High winds and bad weather disrupted emergency relief efforts for hurricane-hit islands in the Caribbean on Friday as local authorities attempted to deliver aid and prevent looting.
Two days after hurricane Irma swept over the region, devastating thousands of homes, some islands braced for a second blast from Hurricane Jose this weekend.
French authorities suspended all boat crossings from the island of Guadeloupe, where aid efforts are being coordinated, to the hardest-hit territories of St. Martin and St. Barthelemy, where at least 10 people were killed by hurricane Irma on Wednesday.
"Weather conditions are deteriorating," said a statement from the local administration on Guadeloupe, which announced the end of crossings on Friday.
Two damaged but operational airports on St. Martin remain open for helicopters, but flights too are expected to be suspended as Jose bears down on the low-lying volcanic island whose economy depends on tourism.
Jose has strengthened into a Category Three hurricane packing winds of 120 miles per hour (195 kph) and is barrelling along a similar path as Irma towards hard-hit St. Martin, Anguilla, Barbuda and the British Virgin Islands among others.
The governor of the British Virgin Islands, Gus Jaspert, issued a recorded message to residents, saying he had declared a state of emergency.
"Apart from structural damage, there have sadly been reports of casualties and fatalities," he said. "I would like to appeal to you to remain calm and to reassure you that we are doing all that we can to assist you."
Like France and the Netherlands, whose Caribbean territories are a legacy of colonialism, Britain, too, sent navy ships, soldiers and supplies to help with relief efforts in the region.
Earlier in the day, hundreds of extra police and rescue teams began arriving on the islands of St. Martin after reports of people breaking into shops and looting amid widespread shortages of drinking water, food and fuel.
"The situation is serious," Dutch Prime Minister Mark Rutte said Friday when asked about looting on the island, which is divided between France and the Netherlands and is home to about 80,000 people.
French Overseas Territories Minister Annick Girardin reported that "pillaging took place right in front of us" during a trip she made on Thursday to St. Martin, where a majority of the inhabitants have lost their homes.
An AFP photographer saw a crowd of around a dozen people breaking into a mini-supermarket in the Quartier-d'Orleans area of the island on Thursday.
Homes and livelihoods have been destroyed across the Caribbean by the torrential rain and winds of Hurricane Irma, one of the most powerful storms on record which was a maximum-strength Category Five when it hit the islands on Wednesday.
Pictures emerging from some of the hardest hit areas revealed the scale of the damage where local authorities were assessing roofless buildings, broken palm trees and piles of debris.
"The biggest priority is the health issue, the arrival of water and food resources which are on their way," Girardin said. "Then the second is public order."

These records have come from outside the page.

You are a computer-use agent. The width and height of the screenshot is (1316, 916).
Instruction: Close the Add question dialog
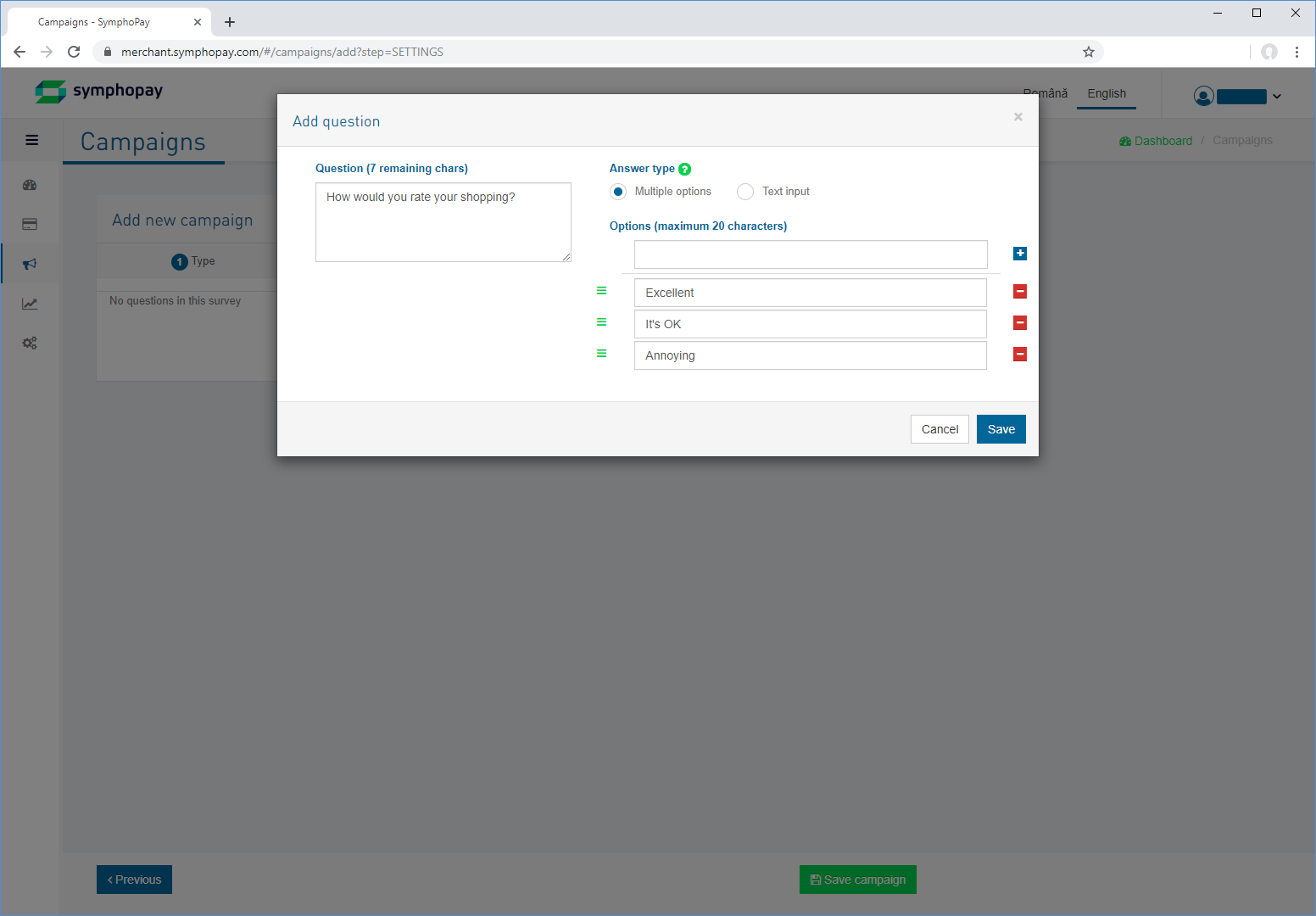(x=1018, y=117)
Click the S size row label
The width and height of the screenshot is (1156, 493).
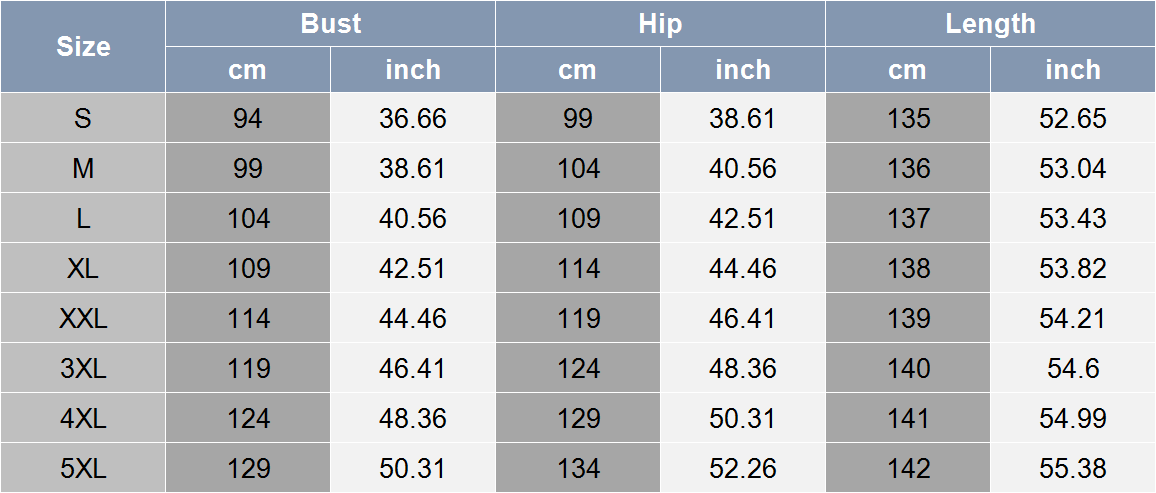pos(83,118)
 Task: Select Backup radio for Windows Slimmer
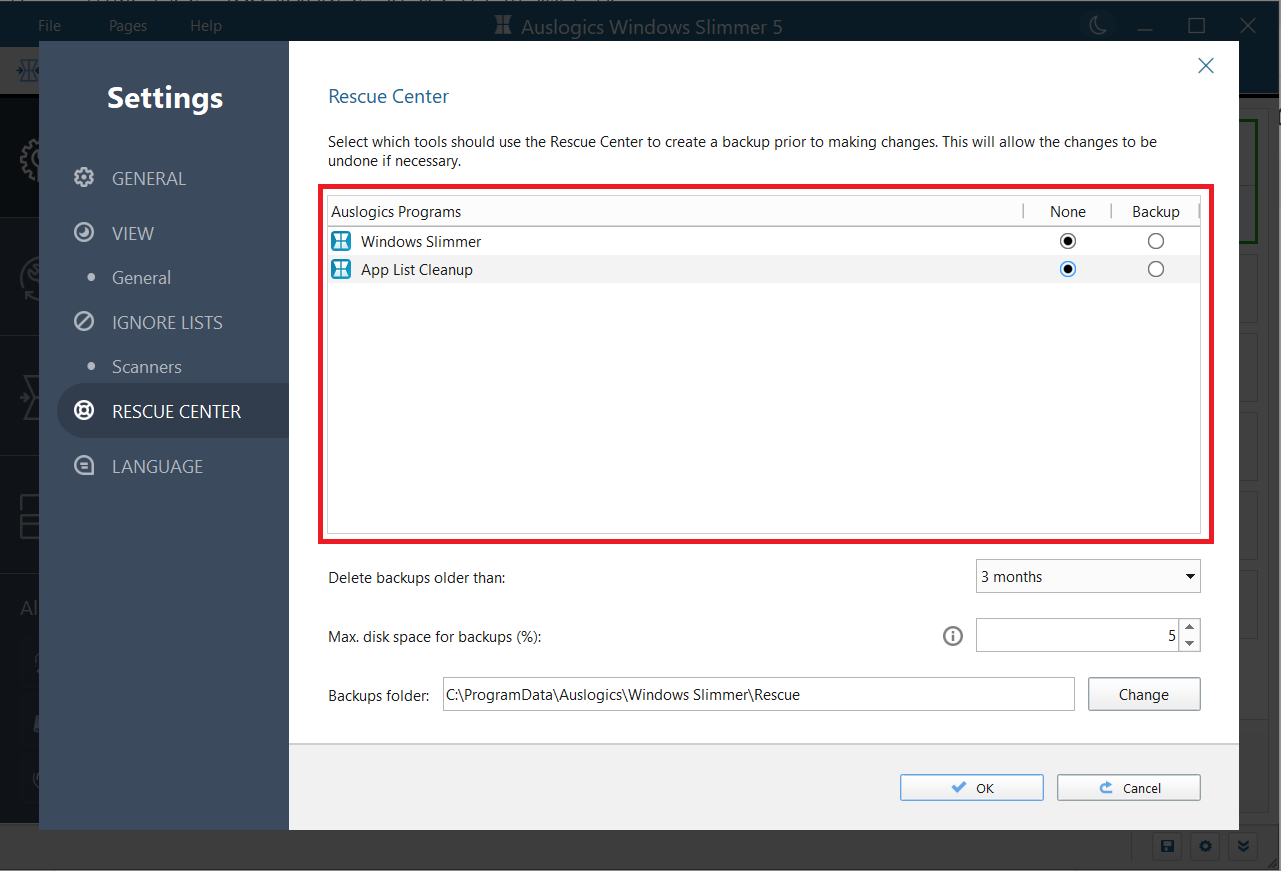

Irma knocked out electricity and mobile phone networks, and cleanup and reconstruction efforts are expected to be arduous and expensive.

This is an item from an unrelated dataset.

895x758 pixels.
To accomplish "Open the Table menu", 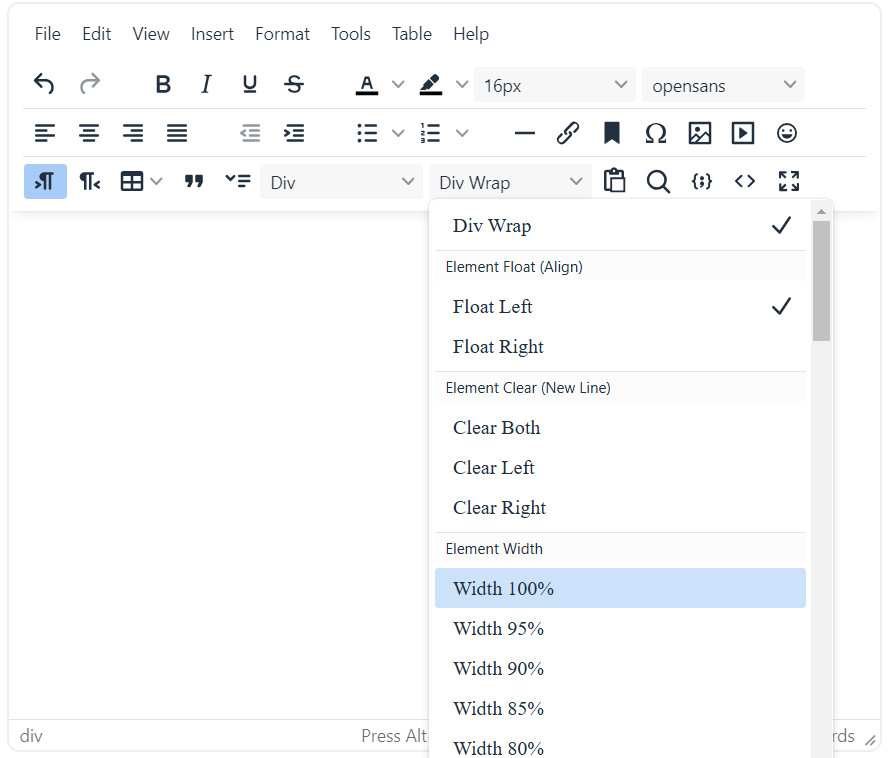I will pos(411,34).
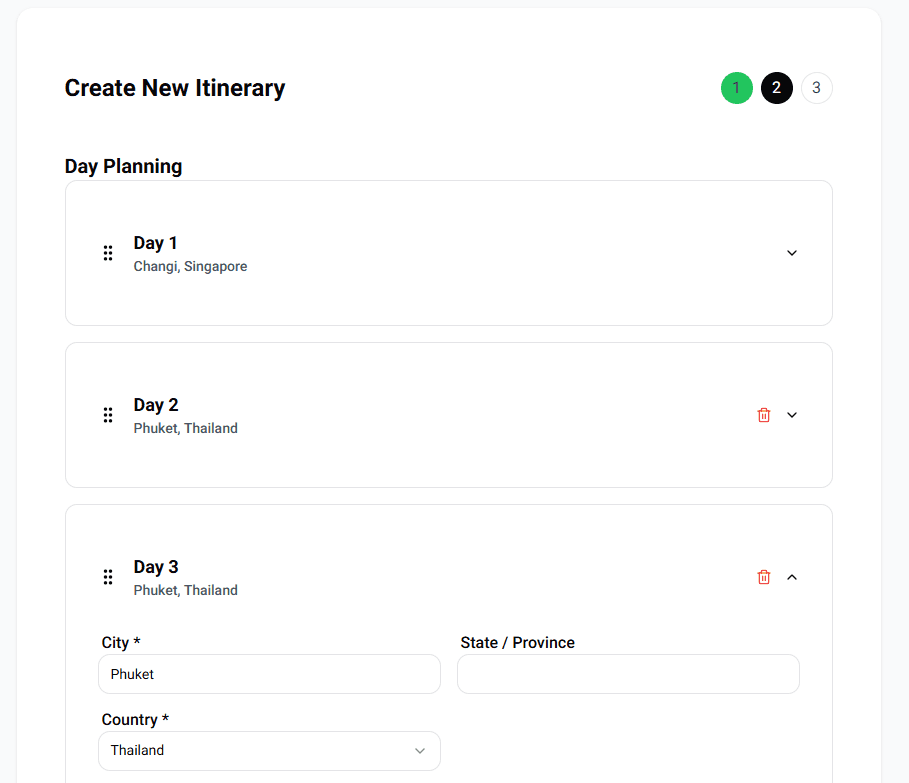Collapse the Day 3 card chevron
The height and width of the screenshot is (783, 909).
click(792, 577)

"We will not abandon Sint Maarten," said Dutch Prime Minister Rutte, referring to St. Martin by its Dutch name, adding that officials were sending medicines, tents, tarpaulins and hygiene kits as fast as possible.

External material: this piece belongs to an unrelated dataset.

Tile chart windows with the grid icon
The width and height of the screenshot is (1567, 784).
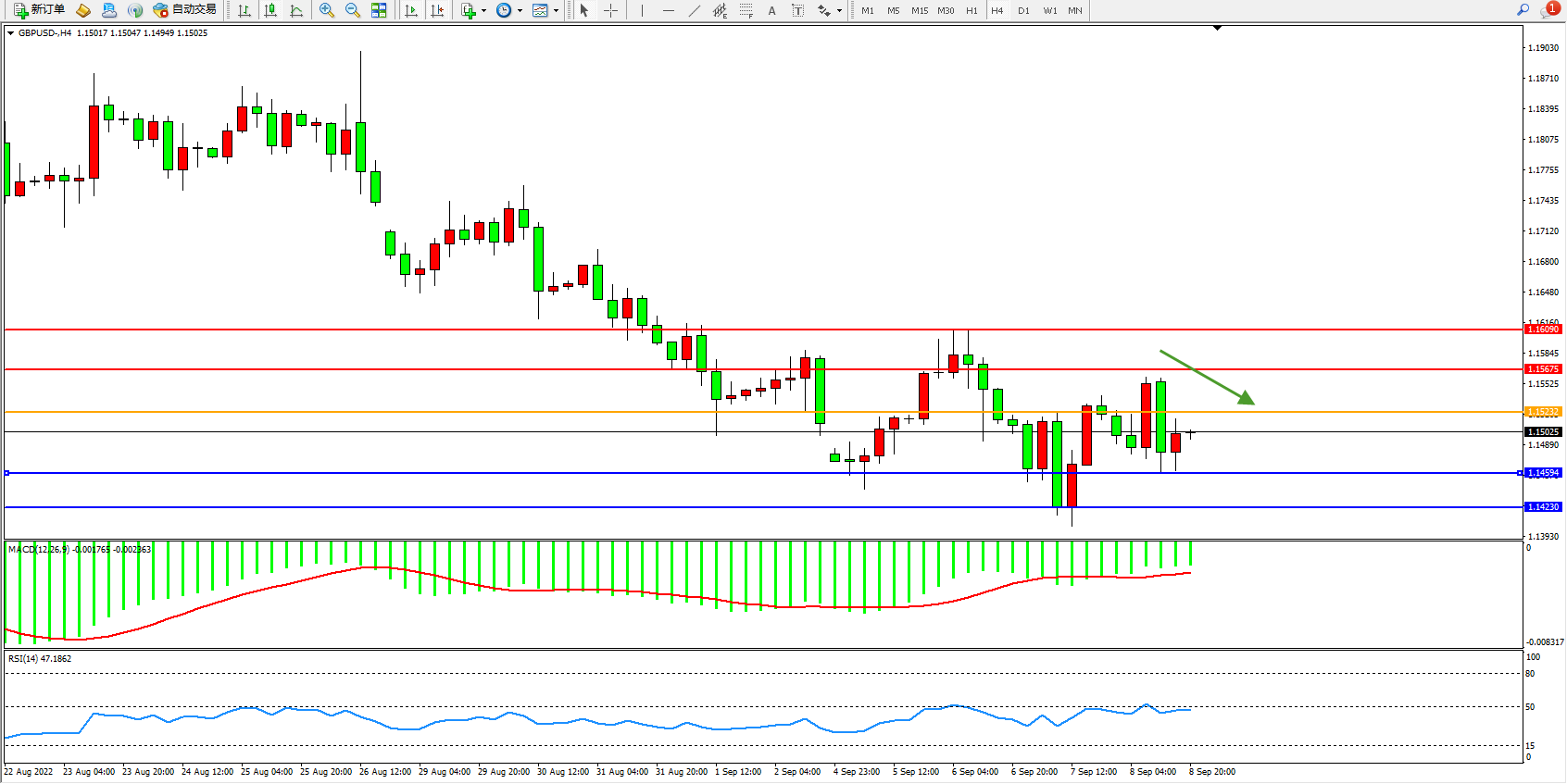[379, 10]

The value of damage caused by Hurricane Irma on the French Caribbean islands alone is estimated to be "much higher" than 200 million euros ($240 million), a state insurance group said on Friday.
Bertrand Labilloy, head of the Caisse Centrale de Reassurance (CCR), which specializes in natural disasters, said hurricanes typically caused around 100-200 million euros worth of damage on the French islands.
"But Irma is much more powerful ... so you should expect the figure to be much higher than this," he told the French news channel CNews.